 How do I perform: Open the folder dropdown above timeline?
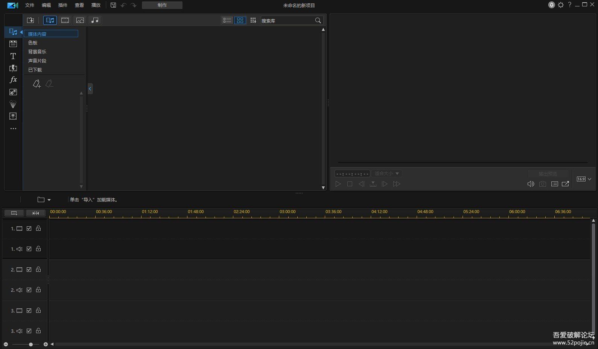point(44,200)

- - -

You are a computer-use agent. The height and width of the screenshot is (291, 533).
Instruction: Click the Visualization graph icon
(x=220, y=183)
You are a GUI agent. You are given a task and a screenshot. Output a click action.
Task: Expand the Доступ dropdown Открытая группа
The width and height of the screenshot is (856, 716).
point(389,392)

- - -

▸ WHAT YOU WILL DO
Filter the entries down to the lines containing "agent". Copy each of those lines.

▸ SOLUTION TO THIS TASK
You are a computer-use agent. The height and width of the screenshot is (291, 533).
You are a GUI agent. You are given a task and a screenshot. Output a click action.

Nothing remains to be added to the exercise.